Моей любимой пьесой был «Дядя Ваня». Сколько раз Художественный Театр ни приезжал в Петербург, сколько раз ни ставили эту пьесу, я всегда была на ней. Лучше играть, правдивее, талантливее, чем Московский Художественный театр, невозможно.
Странно, не знаю почему, д-р Астров в исполнении Станиславского всегда очень напоминал мне самого Антона Павловича, и я с особенным волнением смотрела и слушала его в этой роли.
Я не знаю, не помню, когда г. Чехов стал «большим талантом»; но для меня несомненно, что произведен он в этот литературный чин заведомо фальшиво. Это очень легко проверяется. Когда в так называемом интеллигентном обществе поднимается речь о бедности и оскудении талантов в русской литературе, обыкновенно, как на положительные явления, указывают на произведения гг. Короленко и Чехова; но какая разница: при имени г. Короленко все и каждый называют: «В дурном обществе», «Сон Макара», «Лес шумит», «Слепой музыкант». При имени же Чехова никто ничего не может назвать. — «Чехов? О, да, это талантливый писатель». Но спросите, в чем наиболее ярко и глубоко проявился его талант, и вы сплошь и рядом поставите своего собеседника в затруднение: «В чем? — вот, например… да мало ли? целый ряд рассказов». — Каких?
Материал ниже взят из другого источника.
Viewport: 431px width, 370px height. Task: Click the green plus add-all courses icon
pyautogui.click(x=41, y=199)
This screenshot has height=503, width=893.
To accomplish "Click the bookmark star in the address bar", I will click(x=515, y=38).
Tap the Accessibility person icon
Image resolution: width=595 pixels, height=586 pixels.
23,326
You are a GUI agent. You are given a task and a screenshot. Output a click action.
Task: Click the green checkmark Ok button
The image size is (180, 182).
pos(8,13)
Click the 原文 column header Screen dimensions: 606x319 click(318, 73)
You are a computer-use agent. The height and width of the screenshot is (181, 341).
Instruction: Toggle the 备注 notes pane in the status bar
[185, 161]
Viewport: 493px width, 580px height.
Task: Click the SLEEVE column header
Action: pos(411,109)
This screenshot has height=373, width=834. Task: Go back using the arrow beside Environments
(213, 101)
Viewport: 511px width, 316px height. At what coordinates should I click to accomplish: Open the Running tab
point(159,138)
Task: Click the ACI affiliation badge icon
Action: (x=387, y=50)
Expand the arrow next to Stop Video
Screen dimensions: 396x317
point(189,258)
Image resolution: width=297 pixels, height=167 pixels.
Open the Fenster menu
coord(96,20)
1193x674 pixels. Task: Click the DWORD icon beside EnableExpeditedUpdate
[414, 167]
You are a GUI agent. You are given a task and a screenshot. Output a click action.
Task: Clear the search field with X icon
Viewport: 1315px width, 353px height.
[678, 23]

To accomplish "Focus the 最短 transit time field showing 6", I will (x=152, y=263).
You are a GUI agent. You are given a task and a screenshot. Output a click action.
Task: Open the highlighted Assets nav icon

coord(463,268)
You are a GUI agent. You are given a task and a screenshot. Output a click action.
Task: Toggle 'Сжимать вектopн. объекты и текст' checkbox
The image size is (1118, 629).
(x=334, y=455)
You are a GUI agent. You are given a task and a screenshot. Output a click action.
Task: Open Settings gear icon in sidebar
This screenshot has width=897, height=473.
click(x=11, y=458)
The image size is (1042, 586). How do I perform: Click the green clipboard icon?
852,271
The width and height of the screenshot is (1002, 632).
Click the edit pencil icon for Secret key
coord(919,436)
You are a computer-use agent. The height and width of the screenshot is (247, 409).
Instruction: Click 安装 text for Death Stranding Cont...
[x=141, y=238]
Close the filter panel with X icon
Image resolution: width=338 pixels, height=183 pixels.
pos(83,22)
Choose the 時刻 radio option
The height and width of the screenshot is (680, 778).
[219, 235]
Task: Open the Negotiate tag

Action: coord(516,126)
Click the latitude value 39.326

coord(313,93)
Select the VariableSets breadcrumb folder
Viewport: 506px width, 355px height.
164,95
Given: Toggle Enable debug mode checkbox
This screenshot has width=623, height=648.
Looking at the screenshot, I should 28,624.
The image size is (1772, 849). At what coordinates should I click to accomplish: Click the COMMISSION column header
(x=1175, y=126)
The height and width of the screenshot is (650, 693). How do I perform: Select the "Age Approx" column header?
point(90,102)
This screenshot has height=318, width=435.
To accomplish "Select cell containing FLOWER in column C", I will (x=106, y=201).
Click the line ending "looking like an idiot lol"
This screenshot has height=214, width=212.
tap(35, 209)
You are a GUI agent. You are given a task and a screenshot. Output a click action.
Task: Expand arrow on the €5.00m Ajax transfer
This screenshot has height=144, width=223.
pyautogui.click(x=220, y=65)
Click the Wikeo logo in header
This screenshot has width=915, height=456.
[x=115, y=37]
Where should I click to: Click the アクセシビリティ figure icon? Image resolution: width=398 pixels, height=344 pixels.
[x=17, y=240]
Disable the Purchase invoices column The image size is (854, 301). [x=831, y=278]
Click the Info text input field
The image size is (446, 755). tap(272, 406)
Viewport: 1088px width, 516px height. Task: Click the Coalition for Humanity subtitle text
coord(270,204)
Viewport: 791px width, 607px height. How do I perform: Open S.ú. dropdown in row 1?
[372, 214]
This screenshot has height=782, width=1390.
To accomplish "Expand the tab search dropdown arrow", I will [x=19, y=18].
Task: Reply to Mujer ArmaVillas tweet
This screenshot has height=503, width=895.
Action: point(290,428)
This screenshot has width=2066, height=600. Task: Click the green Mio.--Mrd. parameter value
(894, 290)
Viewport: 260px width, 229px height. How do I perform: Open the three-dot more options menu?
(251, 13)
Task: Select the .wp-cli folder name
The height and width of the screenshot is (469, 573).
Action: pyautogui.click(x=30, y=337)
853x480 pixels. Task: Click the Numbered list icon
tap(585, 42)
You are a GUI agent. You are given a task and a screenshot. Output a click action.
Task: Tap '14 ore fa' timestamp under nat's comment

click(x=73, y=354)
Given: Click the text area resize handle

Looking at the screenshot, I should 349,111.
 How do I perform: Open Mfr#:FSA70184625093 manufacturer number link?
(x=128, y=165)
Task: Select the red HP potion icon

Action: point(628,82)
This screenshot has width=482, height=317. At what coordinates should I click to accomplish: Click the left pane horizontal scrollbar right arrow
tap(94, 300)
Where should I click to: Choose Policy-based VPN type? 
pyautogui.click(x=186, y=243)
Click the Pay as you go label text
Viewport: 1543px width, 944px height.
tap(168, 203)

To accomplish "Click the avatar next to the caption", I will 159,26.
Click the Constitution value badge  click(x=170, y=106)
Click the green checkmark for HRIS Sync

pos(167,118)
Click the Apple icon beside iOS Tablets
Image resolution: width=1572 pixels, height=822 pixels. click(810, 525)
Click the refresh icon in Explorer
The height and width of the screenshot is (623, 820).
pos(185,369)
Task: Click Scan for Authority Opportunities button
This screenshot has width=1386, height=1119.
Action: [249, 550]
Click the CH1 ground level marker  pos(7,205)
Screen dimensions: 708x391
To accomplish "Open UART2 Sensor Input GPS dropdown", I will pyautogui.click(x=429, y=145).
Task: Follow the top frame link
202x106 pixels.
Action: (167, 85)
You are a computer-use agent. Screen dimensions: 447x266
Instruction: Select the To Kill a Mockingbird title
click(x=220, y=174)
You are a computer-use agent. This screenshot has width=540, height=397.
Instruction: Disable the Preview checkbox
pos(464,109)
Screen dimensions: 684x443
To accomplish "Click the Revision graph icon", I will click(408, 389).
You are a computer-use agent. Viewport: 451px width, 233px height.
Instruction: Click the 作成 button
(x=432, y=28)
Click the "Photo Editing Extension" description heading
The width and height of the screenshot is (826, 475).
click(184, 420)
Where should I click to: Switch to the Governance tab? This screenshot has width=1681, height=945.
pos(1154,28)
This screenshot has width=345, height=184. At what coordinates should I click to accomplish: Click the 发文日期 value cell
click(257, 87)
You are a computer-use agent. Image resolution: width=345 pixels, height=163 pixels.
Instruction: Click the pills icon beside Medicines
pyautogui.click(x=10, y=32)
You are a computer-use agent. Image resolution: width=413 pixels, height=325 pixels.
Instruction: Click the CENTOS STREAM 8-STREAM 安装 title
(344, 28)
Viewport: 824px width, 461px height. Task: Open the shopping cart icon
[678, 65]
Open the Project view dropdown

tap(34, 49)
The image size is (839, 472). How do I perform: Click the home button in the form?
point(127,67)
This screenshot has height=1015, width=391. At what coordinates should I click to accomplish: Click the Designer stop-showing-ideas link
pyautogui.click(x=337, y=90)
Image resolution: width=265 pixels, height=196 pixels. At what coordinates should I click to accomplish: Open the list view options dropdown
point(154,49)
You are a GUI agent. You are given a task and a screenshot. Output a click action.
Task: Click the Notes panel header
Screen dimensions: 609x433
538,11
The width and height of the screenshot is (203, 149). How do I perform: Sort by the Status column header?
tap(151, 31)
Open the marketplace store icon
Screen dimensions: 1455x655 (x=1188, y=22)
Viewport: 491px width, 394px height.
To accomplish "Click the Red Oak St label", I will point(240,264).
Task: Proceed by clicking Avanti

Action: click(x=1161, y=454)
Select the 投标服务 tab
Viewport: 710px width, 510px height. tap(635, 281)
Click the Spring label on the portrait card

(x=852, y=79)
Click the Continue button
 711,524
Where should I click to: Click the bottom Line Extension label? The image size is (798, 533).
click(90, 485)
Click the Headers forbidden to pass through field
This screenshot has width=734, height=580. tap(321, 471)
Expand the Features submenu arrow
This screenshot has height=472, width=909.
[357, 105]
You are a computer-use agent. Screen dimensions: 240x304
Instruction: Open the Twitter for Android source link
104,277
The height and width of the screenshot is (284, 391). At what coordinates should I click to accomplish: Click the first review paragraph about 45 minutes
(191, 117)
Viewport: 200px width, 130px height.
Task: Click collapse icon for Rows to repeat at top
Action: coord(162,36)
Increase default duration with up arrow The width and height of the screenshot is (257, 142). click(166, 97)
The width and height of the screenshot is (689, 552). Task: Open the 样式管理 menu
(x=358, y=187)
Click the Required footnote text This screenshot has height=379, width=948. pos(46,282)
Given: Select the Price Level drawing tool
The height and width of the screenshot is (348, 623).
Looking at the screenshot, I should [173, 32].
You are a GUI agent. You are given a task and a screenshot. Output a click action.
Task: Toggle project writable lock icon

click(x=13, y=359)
Здесь-то и определяется сила и значение «большого таланта» г. Чехова, его несомненно читают и сейчас же забывают прочитанное не только, так сказать, по существу, но и по именам. «Прочитали — позабыли».
Несчастье г. Чехова, однако, не в этом, потому что хотя бы и маленькое дарованьице все же скорей — счастье; беда в том, что г. Чехов уверовал в свой, созданный услужливой фальшью, «большой талант» и начал пытаться произвести нечто оригинальное, необычное. Пьеса «Чайка» прежде всего и производит впечатление какой-то творческой беспомощности, литературного бессилия лягушки раздуться в вола. Вы чувствуете и сознаете, что автор что-то хочет, что именно — он сам не знает, — но решительно не может совершить. И все эти усилия, все это напряжение маленького-маленького творчества кажутся жалкими до болезненности; от всех нелепостей, неестественности, выдуманности драмы веет чем-то несомненно болезненным.
Со всех точек зрения — идейной, литературной и сценической — пьеса г. Чехова даже не плоха, не неудачна, а совершенно нелепа, вымучена и зачастую дает такие результаты, которых, быть может, вовсе и не имел в виду автор.
Если действительно принять чеховское произведение, как нечто положительное, имеющее определенно сознанные цели и задачи, то получается невероятно мрачная и ужасная картина общественных нравов. В сущности между всеми действующими лицами драмы есть одна главная преобладающая связь — разврат.
Все живут и действуют во имя и ради разврата: развратничают бабушка (буквально), матери, дети, мужчины и женщины, причем дело доходит до таких извращений, что даже примитивное нравственное чувство зрителя яростно возмущается. Трудно даже и в болезненном состоянии выдумать такую омерзительную сцену, какую создает автор в четвертом действии: муж просит и молит жену отправиться домой, где уже три дня остается брошенным крошка-ребенок; жена гонит мужа одного, чтобы самой остаться при «любимом человеке».